24 Jul Five things you need to know about Shin Splints
Are you experiencing pain around your shins or lower legs whenever you run or exercise?
Is it particularly sore after you exercise or the next day?
Is the pain stopping you from reaching your goals or performing optimally?
You might be suffering from a condition commonly known as Shin Splints.
If you want to get out of pain and get back to full function and exercise, make sure you read on to find out the 5 things you need to know about Shin Splints.
1. What Are Shin Splints?
Formally known in medical circles as medial tibial stress syndrome, shin splints are a common condition affecting runners and other exercise enthusiasts with incidence rates from 4% to 19% in athletic populations and 4% to 35% of military population (Winter’s et al, 2018). Traditionally it was thought of as an inflammatory condition, however recent studies have shown a lack of inflammation. It is now believed that shin splints are a kind of bone stress injury to the tibia or shin bone. People regularly complain of pain along the inner aspect of the shin bone aggravated by activity. Commonly an athlete will experience some relief with continued activity before pain returns after exercise and worsens the following day. Ignoring these symptoms and simply aiming to run through the pain will cause continued bone stress and potentially lead to a stress fracture!
2. How and why does it happen?
Commonly, medial tibial stress syndrome is caused by repetitive stress to the periosteum of the tibia (a layer of connective tissue that surrounds the bone) beyond the body’s ability to repair it. The process is caused by spikes in training load, returning to activity early and poor biomechanics. Historically, the tibialis posterior muscle was thought to be the source of pain, but more recently the soleus and flexor digitorum longus muscles have been implicated. Activity involving excessive pronation (foot flattening out) and repetitive impact leads to chronic traction of these muscles at their insertions onto the tibia, resulting in pain. This process is accelerated when training loads exceed the capacity of the bones, muscles and tendons to resist force.
Risk Factors include;
- Training errors
- Excessive pronation
- Footwear or a change in shoes
- Altered biomechanics
- Previous injuries or stress fractures
- Exercise on hard surfaces
- Decreased flexibility
3. Early management
Currently the most effective early management is correcting training errors, managing load (how much you train), relative rest and ice. What this means is going out of your way to avoid aggravating activities and allowing the stress injury to the bone to settle down and start to recover. It is important to remember however this doesn’t mean you have to stop all exercise and “veg out on the couch”. An assessment by a trained physiotherapist can help identify aggravating activities and provide training adjustments and appropriate exercises to speed up the recovery process.

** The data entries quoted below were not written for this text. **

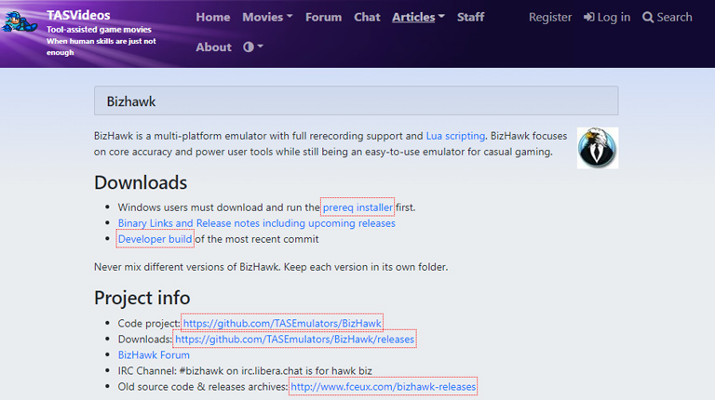Go to the Home page

point(213,17)
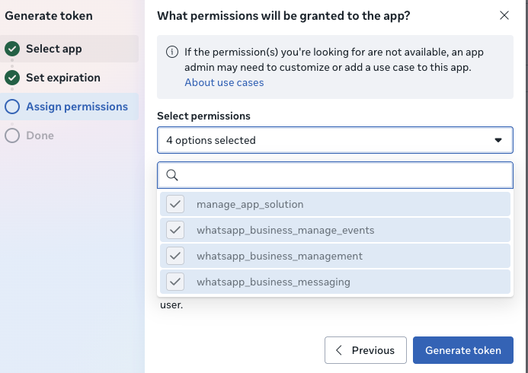Click the info icon in the notice banner
The width and height of the screenshot is (528, 373).
coord(172,53)
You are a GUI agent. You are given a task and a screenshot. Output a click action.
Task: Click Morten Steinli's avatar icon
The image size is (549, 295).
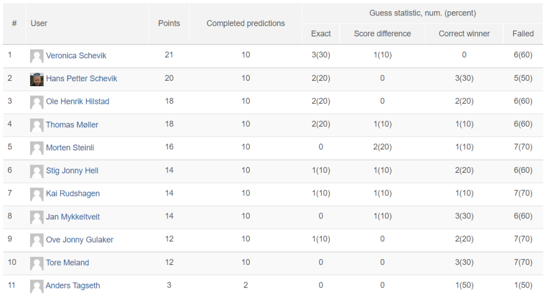pyautogui.click(x=36, y=148)
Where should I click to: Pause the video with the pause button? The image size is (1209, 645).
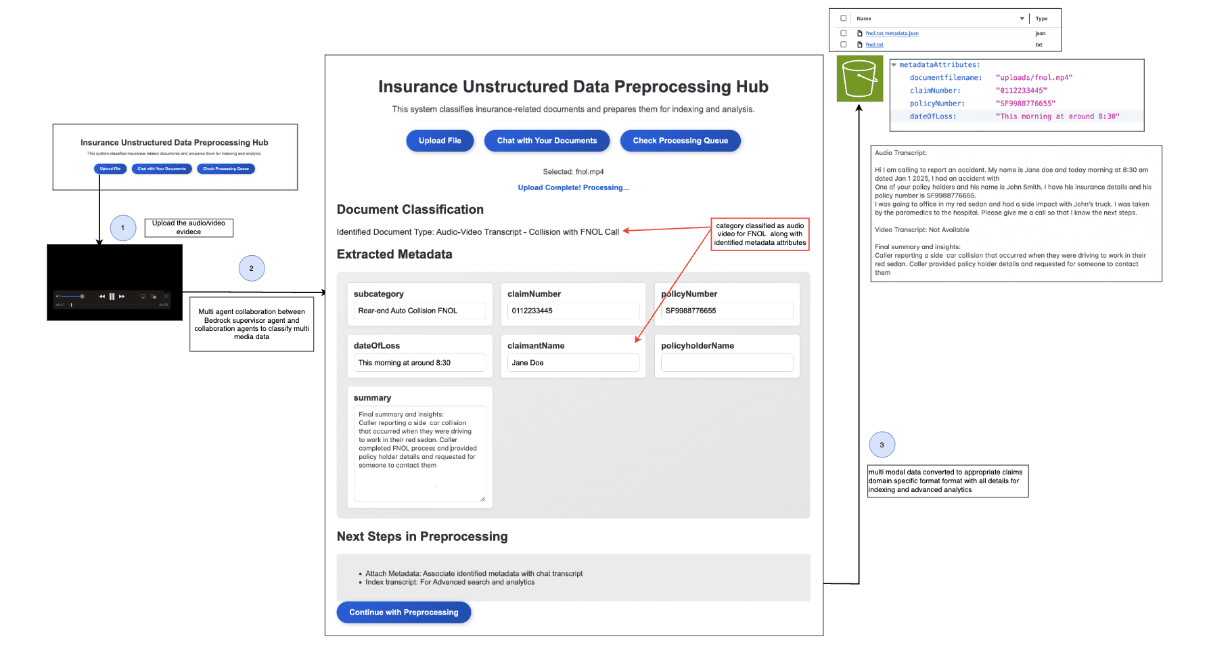click(112, 296)
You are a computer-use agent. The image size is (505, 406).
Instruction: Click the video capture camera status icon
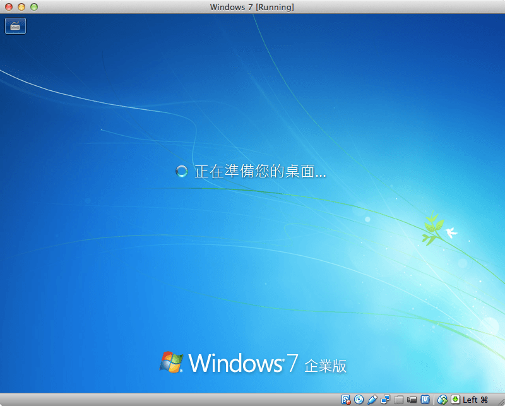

4. Why is physiotherapy so important?
In addition to playing a key role in diagnosing shin splints and leading early management, physiotherapy will focus on correcting biomechanics, improving training errors and incorrect technique. This is particularly important in the process of returning to full sport symptom free and without reinjury.

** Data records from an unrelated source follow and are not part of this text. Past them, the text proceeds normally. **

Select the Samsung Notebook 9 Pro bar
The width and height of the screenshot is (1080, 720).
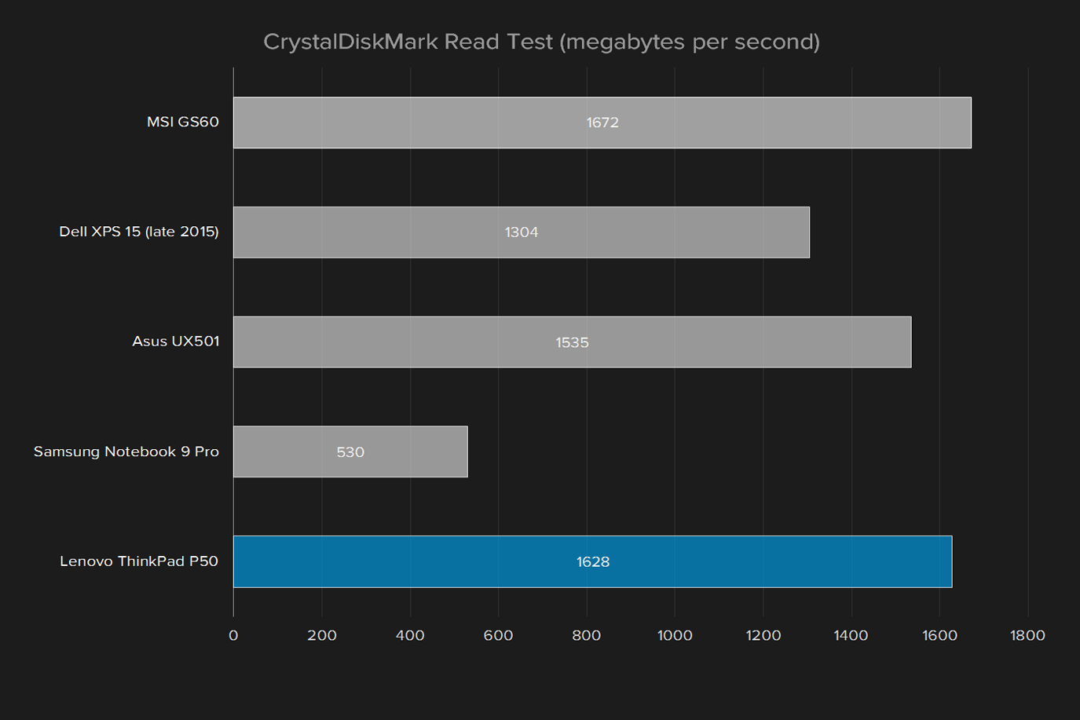(350, 451)
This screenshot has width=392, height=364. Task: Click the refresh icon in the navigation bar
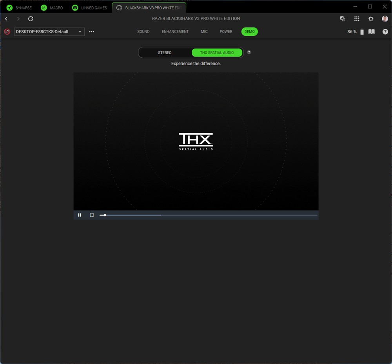(x=31, y=19)
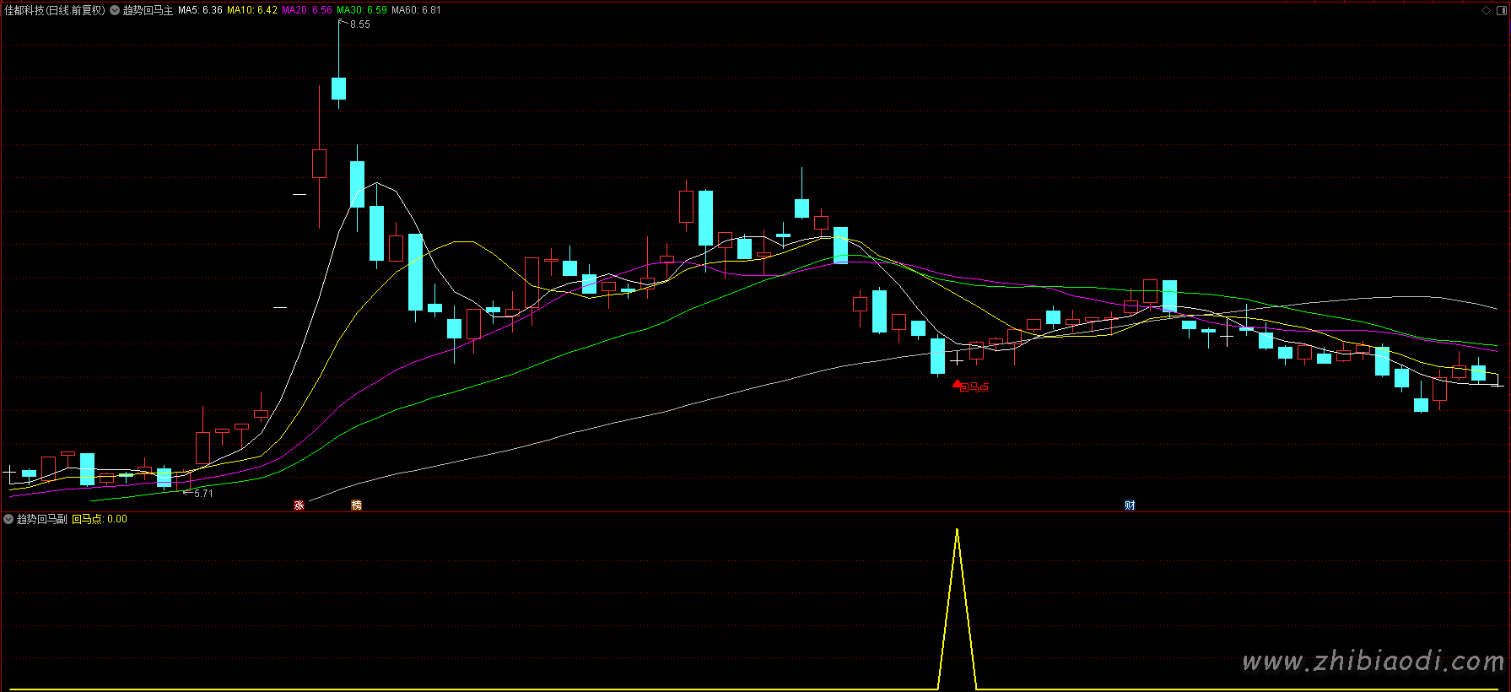The image size is (1511, 692).
Task: Click the magenta MA20: 6.56 label
Action: click(x=307, y=10)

Physiotherapy plays an important role in restoring/improving strength and physio advice is critical in guiding/maintaining fitness during recovery so that you can get back to sport sooner. Your physiotherapist will also use manual therapy and sometimes taping to assist with symptom relief whilst also addressing and correcting poor muscle activation patterns impacting the way that you move, improving biomechanics and addressing weaknesses.
Our physiotherapists are experienced in the examination of the kinetic chain (the way our body moves as a whole), joint/muscle deficiencies and analysing technique to develop an individualised rehabilitation program incorporating biomechanics, strength, endurance, flexibility and injury prevention along the kinetic chain. Primarily these programs address calf/soleus/tibialis posterior strength, intrinsic foot control, core and gluteal stability, general lower limb strengthening and a progression towards functional training such as hoping, jumping and running. Integral to rehab is the safe return to sport/activity and our physios are best placed to lead a graded return to activity plan, helping reduce the risk of re-injury and subsequent issues.
5. How easy is it to return to running and sport?
Getting back to pre-injury running and competition can be particularly difficult after lower limb overuse injuries like Shin Splints. There is a high risk of recurrence of bone stress injuries or progression towards stress fractures when athletes return to high intensity training prematurely. Injury prevention is always more effective than treatment and Yeung et al (2002) found training program alterations were the most effective in reducing the occurrence of shin splints. Brukner and Khan 2017 strongly support a graded return to running program that is based upon symptom free progression in training duration, intensity and speed. Once you have progressed through your physiotherapy program and are strong enough to start running, our physiotherapists will provide guidance in terms of how far, how often, how fast and when to increase. If we get this right, you will be competing again in no time!